• [WHAT IS BEING ASKED]:
For each record below, write an exact copy.
[GIVEN DATA — start]
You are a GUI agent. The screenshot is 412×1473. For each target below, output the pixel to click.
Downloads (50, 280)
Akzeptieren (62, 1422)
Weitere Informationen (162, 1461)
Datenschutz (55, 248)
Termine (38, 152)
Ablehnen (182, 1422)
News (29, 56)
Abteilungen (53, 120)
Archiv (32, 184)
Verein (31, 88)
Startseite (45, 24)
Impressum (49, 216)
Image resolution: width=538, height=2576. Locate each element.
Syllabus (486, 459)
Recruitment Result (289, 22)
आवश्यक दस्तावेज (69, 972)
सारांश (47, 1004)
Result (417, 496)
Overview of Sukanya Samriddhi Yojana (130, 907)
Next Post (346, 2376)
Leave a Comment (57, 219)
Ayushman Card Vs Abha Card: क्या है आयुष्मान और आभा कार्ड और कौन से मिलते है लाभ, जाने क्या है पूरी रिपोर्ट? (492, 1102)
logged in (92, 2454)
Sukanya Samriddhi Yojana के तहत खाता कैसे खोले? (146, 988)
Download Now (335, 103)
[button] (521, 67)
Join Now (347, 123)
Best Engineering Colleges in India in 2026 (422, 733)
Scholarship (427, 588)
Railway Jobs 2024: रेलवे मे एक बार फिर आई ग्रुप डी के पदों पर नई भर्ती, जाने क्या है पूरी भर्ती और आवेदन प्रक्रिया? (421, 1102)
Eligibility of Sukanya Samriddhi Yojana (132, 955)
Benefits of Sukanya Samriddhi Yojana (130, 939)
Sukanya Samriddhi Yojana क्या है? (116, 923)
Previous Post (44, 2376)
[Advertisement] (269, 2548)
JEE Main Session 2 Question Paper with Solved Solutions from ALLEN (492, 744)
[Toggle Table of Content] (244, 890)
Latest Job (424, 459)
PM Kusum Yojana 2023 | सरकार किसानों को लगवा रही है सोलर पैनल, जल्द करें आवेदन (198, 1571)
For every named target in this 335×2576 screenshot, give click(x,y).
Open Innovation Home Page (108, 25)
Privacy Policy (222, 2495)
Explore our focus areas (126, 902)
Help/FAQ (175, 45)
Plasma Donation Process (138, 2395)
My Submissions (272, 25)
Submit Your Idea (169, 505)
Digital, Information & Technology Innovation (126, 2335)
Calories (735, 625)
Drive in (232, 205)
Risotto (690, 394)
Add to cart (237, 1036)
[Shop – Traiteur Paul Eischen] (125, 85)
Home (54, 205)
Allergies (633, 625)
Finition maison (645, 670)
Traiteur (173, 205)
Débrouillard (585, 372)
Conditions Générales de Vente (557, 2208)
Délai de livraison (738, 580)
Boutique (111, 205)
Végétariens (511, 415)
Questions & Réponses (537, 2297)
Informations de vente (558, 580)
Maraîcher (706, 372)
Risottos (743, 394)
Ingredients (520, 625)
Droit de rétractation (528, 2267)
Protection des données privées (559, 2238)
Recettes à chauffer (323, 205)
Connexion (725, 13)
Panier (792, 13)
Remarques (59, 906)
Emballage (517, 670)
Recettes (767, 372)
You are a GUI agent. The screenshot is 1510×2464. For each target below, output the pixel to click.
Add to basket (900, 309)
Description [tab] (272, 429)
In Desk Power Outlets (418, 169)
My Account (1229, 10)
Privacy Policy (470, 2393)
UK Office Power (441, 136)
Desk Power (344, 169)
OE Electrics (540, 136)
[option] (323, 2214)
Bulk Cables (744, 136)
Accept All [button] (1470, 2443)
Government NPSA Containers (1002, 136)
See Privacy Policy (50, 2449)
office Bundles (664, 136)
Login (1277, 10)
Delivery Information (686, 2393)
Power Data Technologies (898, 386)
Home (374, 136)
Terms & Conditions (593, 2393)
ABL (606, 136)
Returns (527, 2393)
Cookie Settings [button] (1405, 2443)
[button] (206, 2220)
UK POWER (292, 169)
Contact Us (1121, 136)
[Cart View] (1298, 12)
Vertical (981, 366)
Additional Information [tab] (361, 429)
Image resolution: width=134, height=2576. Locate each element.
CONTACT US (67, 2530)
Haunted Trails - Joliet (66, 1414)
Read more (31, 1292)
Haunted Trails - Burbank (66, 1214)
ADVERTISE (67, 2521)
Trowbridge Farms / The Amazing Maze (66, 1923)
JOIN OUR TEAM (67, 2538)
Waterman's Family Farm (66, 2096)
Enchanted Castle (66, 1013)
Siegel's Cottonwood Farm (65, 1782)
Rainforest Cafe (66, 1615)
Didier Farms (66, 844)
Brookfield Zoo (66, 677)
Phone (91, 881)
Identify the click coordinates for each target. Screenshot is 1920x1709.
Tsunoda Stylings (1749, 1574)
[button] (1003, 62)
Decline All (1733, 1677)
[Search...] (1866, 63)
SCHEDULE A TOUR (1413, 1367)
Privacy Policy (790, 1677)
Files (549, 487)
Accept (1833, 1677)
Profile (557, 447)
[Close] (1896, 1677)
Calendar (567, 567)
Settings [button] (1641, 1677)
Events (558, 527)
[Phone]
[GIVEN DATA — finish]
• [FINISHED EXERCISE]:
You are a GUI agent. The screenshot is 412×1473. For each target below, output the pixel to click.
Downloads (50, 280)
Akzeptieren (62, 1422)
Weitere Informationen (162, 1461)
Datenschutz (55, 248)
Termine (38, 152)
Ablehnen (182, 1422)
News (29, 56)
Abteilungen (53, 120)
Archiv (32, 184)
Verein (31, 88)
Startseite (45, 24)
Impressum (49, 216)
Image resolution: width=538, height=2576. Locate each element.
Syllabus (486, 459)
Recruitment Result (289, 22)
आवश्यक दस्तावेज (69, 972)
सारांश (47, 1004)
Result (417, 496)
Overview of Sukanya Samriddhi Yojana (130, 907)
Next Post (346, 2376)
Leave a Comment (57, 219)
Ayushman Card Vs Abha Card: क्या है आयुष्मान और आभा कार्ड और कौन से मिलते है लाभ, जाने क्या है पूरी रिपोर्ट? (492, 1102)
logged in (92, 2454)
Sukanya Samriddhi Yojana के तहत खाता कैसे खोले? (146, 988)
Download Now (335, 103)
[button] (521, 67)
Join Now (347, 123)
Best Engineering Colleges in India in 2026 (422, 733)
Scholarship (427, 588)
Railway Jobs 2024: रेलवे मे एक बार फिर आई ग्रुप डी के पदों पर नई भर्ती, जाने क्या है पूरी भर्ती और आवेदन प्रक्रिया? (421, 1102)
Eligibility of Sukanya Samriddhi Yojana (132, 955)
Benefits of Sukanya Samriddhi Yojana (130, 939)
Sukanya Samriddhi Yojana क्या है? (116, 923)
Previous Post (44, 2376)
[Advertisement] (269, 2548)
JEE Main Session 2 Question Paper with Solved Solutions from ALLEN (492, 744)
[Toggle Table of Content] (244, 890)
Latest Job (424, 459)
PM Kusum Yojana 2023 | सरकार किसानों को लगवा रही है सोलर पैनल, जल्द करें आवेदन (198, 1571)
For every named target in this 335×2576 screenshot, give click(x,y).
Open Innovation Home Page (108, 25)
Privacy Policy (222, 2495)
Explore our focus areas (126, 902)
Help/FAQ (175, 45)
Plasma Donation Process (138, 2395)
My Submissions (272, 25)
Submit Your Idea (169, 505)
Digital, Information & Technology Innovation (126, 2335)
Calories (735, 625)
Drive in (232, 205)
Risotto (690, 394)
Add to cart (237, 1036)
[Shop – Traiteur Paul Eischen] (125, 85)
Home (54, 205)
Allergies (633, 625)
Finition maison (645, 670)
Traiteur (173, 205)
Débrouillard (585, 372)
Conditions Générales de Vente (557, 2208)
Délai de livraison (738, 580)
Boutique (111, 205)
Végétariens (511, 415)
Questions & Réponses (537, 2297)
Informations de vente (558, 580)
Maraîcher (706, 372)
Risottos (743, 394)
Ingredients (520, 625)
Droit de rétractation (528, 2267)
Protection des données privées (559, 2238)
Recettes à chauffer (323, 205)
Connexion (725, 13)
Panier (792, 13)
Remarques (59, 906)
Emballage (517, 670)
Recettes (767, 372)
You are a GUI agent. The screenshot is 1510×2464. For each target below, output the pixel to click.
Add to basket (900, 309)
Description [tab] (272, 429)
In Desk Power Outlets (418, 169)
My Account (1229, 10)
Privacy Policy (470, 2393)
UK Office Power (441, 136)
Desk Power (344, 169)
OE Electrics (540, 136)
[option] (323, 2214)
Bulk Cables (744, 136)
Accept All [button] (1470, 2443)
Government NPSA Containers (1002, 136)
See Privacy Policy (50, 2449)
office Bundles (664, 136)
Login (1277, 10)
Delivery Information (686, 2393)
Power Data Technologies (898, 386)
Home (374, 136)
Terms & Conditions (593, 2393)
ABL (606, 136)
Returns (527, 2393)
Cookie Settings [button] (1405, 2443)
[button] (206, 2220)
UK POWER (292, 169)
Contact Us (1121, 136)
[Cart View] (1298, 12)
Vertical (981, 366)
Additional Information [tab] (361, 429)
Image resolution: width=134, height=2576. Locate each element.
CONTACT US (67, 2530)
Haunted Trails - Joliet (66, 1414)
Read more (31, 1292)
Haunted Trails - Burbank (66, 1214)
ADVERTISE (67, 2521)
Trowbridge Farms / The Amazing Maze (66, 1923)
JOIN OUR TEAM (67, 2538)
Waterman's Family Farm (66, 2096)
Enchanted Castle (66, 1013)
Siegel's Cottonwood Farm (65, 1782)
Rainforest Cafe (66, 1615)
Didier Farms (66, 844)
Brookfield Zoo (66, 677)
Phone (91, 881)
Identify the click coordinates for each target. Screenshot is 1920x1709.
Tsunoda Stylings (1749, 1574)
[button] (1003, 62)
Decline All (1733, 1677)
[Search...] (1866, 63)
SCHEDULE A TOUR (1413, 1367)
Privacy Policy (790, 1677)
Files (549, 487)
Accept (1833, 1677)
Profile (557, 447)
[Close] (1896, 1677)
Calendar (567, 567)
Settings [button] (1641, 1677)
Events (558, 527)
[Phone]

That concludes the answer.